Ich kann den gegnerischen Angriff, der mehr oder weniger auf mein Zentrum zielt, vorerst gewandt – mit meinem „beweglichen Gestänge“ auffangen und dabei aus der Schusslinie „herausgehen“, so dass der Gegner mich nur mit einem exzentrischen Kraftstoß erwischt, der mich also mit seiner Energie in eine Rotation (Wendung) bringt.

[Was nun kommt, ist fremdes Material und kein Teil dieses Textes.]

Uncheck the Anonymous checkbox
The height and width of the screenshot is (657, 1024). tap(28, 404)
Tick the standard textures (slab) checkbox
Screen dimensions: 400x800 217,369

Diese Rotation kann ich dann z.B. mit der Standard-Technik Tan- oder Fook/Dar-Wendung nützen, um in einer Spiralbewegung die Bewegungsrichtung umzukehren (das Geborgte zurückzahlend) und sie mittels des sog. „Schulterpfades“ auf den Gegner zu richten.

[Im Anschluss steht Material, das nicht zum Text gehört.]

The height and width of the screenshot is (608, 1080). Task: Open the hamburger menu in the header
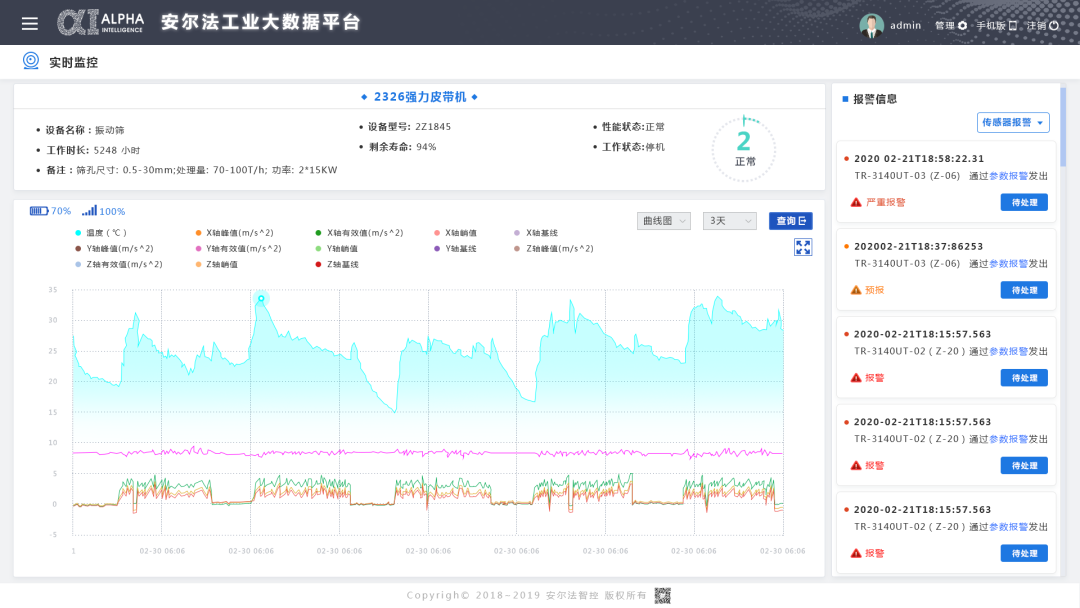click(x=30, y=23)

Der Gegner dreht mich also mit seiner Energie auf seiner Angriffsseite von sich weg, auf der anderen Seite aber zu sich hin, so dass ich ihn mit meinem freien Arm (am besten über seine Arme hinweg) in Form eines Fauststoßes (Dar) wirkungsvoll treffen kann.
Mein Rotationsimpuls stammt in diesem Falle großteils vom Gegner. Durch meine gezielte Gewandtheit schaffe ich mir zusätzlich die Möglichkeit, auf die vom Gegner bewirkte Rotationsbewegung meine eigene Energie impulsgebend „aufzusatteln“.
Ich zahle also mit Zinsen zurück! Dieses kann man dann aber mit Recht als ein
„Borgen der gegnerischen Kraft“
bezeichnen!
Auszug aus meinem neuen Buch „Die Essenz des WingTsun“, das im neuen Jahr erscheinen wird.
Ich wünsche allen ein erfolgreiches und gesundes Trainingsjahr!